Activity:
Which lines below include the string "width"? Please show each one.

*** The records ***

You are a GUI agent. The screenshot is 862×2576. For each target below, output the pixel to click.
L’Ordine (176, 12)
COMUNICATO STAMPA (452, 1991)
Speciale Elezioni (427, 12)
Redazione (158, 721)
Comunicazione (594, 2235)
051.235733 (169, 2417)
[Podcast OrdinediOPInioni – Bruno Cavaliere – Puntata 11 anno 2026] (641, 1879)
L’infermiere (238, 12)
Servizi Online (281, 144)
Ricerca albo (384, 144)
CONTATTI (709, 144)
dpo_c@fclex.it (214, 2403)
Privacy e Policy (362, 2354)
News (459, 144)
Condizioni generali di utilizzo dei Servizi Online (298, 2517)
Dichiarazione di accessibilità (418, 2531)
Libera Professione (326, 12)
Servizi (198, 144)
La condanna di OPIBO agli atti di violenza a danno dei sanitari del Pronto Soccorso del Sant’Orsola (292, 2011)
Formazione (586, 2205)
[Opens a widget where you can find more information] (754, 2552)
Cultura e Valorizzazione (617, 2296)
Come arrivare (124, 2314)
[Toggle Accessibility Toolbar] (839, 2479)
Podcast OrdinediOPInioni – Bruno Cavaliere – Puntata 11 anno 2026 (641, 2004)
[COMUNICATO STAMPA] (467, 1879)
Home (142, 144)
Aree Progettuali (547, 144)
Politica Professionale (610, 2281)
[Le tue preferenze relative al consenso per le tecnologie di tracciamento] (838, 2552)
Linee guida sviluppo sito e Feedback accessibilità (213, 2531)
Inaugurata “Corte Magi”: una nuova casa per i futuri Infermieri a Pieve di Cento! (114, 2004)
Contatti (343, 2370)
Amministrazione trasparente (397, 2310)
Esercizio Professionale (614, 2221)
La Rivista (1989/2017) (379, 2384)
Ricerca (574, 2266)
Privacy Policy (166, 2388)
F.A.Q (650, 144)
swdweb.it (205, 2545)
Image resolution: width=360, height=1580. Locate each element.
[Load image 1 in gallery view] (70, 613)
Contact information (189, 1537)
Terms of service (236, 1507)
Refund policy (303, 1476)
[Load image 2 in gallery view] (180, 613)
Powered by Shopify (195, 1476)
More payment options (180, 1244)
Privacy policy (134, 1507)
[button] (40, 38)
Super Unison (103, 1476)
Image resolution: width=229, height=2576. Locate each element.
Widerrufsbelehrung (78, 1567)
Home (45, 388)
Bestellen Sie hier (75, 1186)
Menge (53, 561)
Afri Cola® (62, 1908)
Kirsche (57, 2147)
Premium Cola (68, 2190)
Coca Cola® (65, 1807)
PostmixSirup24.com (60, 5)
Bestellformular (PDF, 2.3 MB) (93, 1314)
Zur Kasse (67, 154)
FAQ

***

Response to the task:
Image resolution: width=360, height=1580. Locate each element.
Image resolution: width=229, height=2576. Locate each element.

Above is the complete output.